Doctor of Philosophy (PhD)

Department

Sociology

Supervisor

Professor Robert Blumstock

Abstract

In recent years, the Roman Catholic Church in Brazil has attracted a good deal of attention within social scientific and religious circles. Traditionally seen as being synonymous with wealth and privilege, it is now viewed as one of the most politically progressive Churches in Latin America, owing to the position it has adopted in favour of the poor and oppressed. Of particular interest to students of the Church are the comunidades eclesiais de base (basic ecclesial communities) commonly known as CEBs. These predominantly lower-class, often politically oriented lay groups are coming to be seen as the most visible expression of the Brazilian Church's new-found commitment to the masses. To many, the CEBs are a renovating force which will have an irreversible impact on both Roman Catholicism and Brazilian society generally.

Within the literature, there currently exist two contrasing interpretations of the CEB phenomenon. The first approach, which is rooted in an action-oriented religious current known as Liberation Theology, borrows heavily on Marxian terminology and interprets the groups as a spontaneous expression of the emergent class consciousness of the poor. The second approach, drawing upon the work of Weber and other organizational theorists, stresses the fundamental diversity of the CEBs, and the role which the Church as an institution plays in shaping their basic characteristics an aims.

To date, few empirical studies of the Brazilian CEBs have emerged which point conclusively to the validity of one or the other of these approaches. The present study helps remedy this deficiency. Specifically, we seek to test the two theories currently in vogue through an in-depth investigation of a select sample of groups situated in the Archdiocese of Sāo Paulo.

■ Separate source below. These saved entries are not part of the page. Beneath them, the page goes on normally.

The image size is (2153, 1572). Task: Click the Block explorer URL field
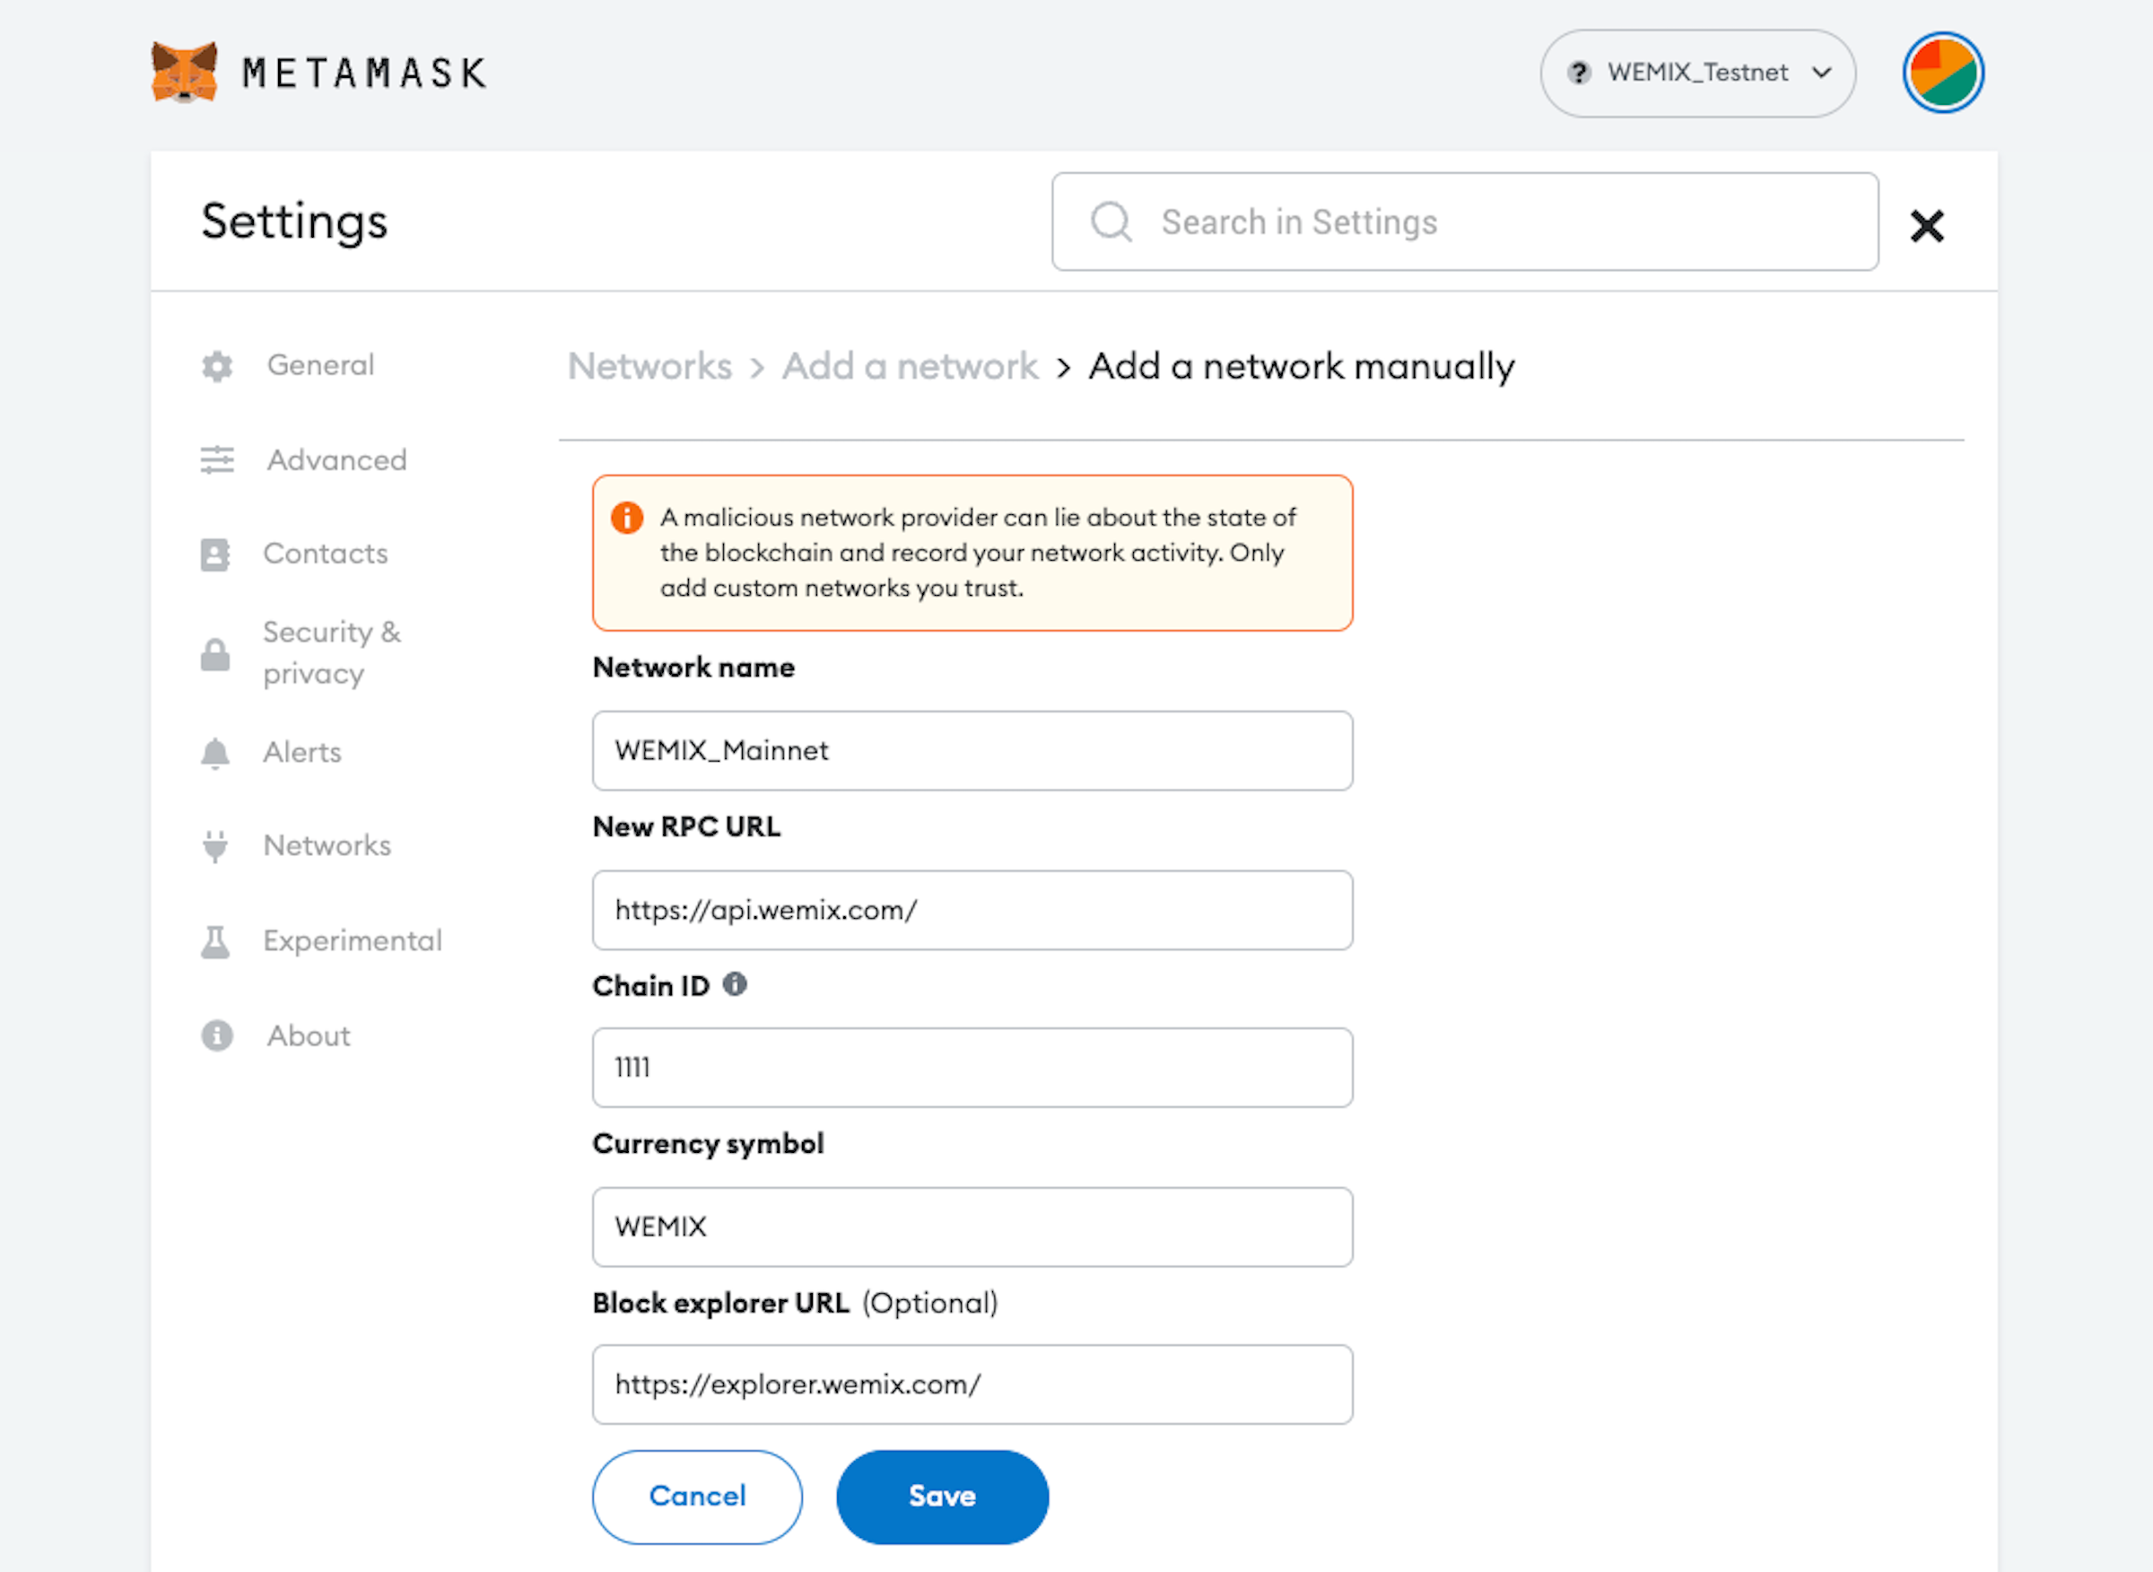(972, 1385)
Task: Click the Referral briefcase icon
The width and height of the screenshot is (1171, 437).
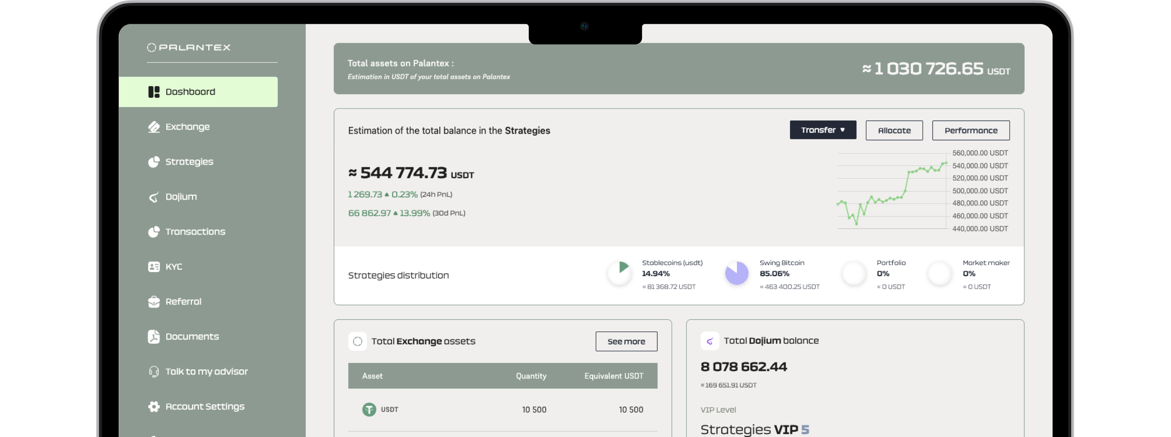Action: point(154,302)
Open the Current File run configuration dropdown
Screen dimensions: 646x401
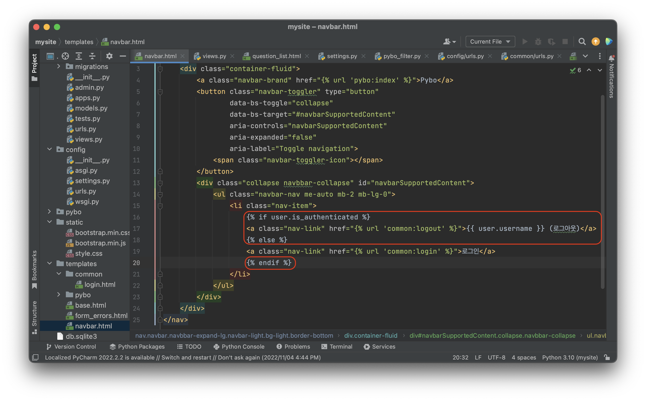tap(490, 42)
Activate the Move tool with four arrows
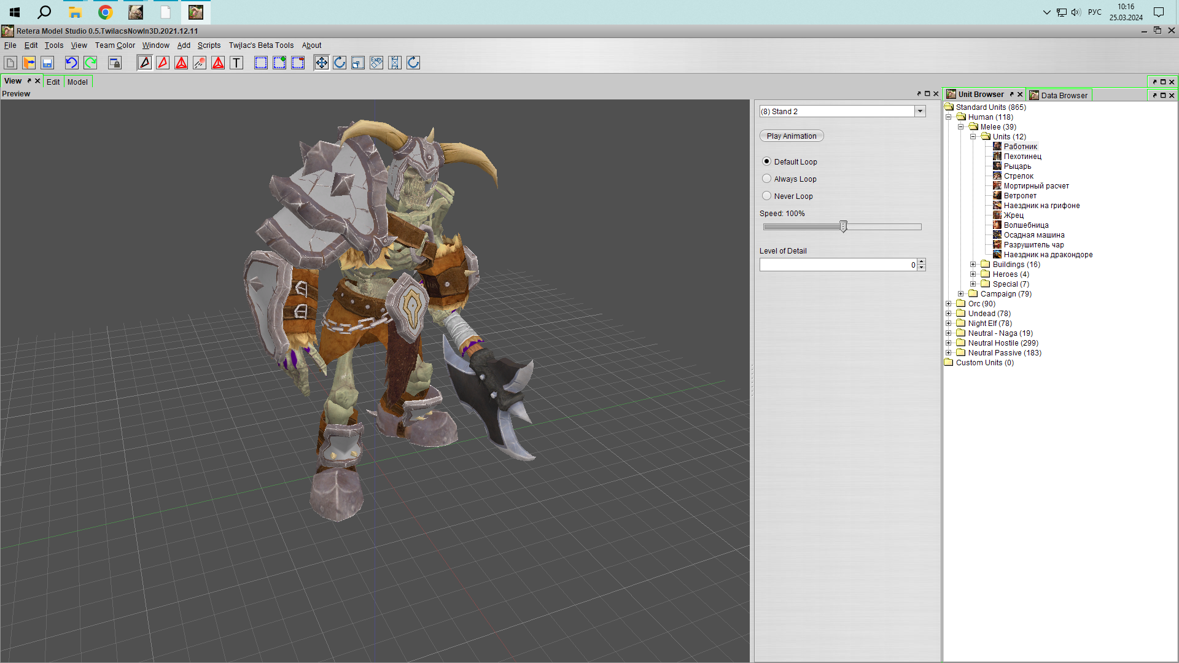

Briefly stated, the principal finding of the dissertation is that the CEBs are best understood within the context of the institutional as opposed to the Liberationist perspective. In essence, the data demonstrate that the groups are an extremely heterogeneous collectivity, and that their organizational structure and orientation are dependent not upon social location, but the quality of their ties to the Church hierarchy.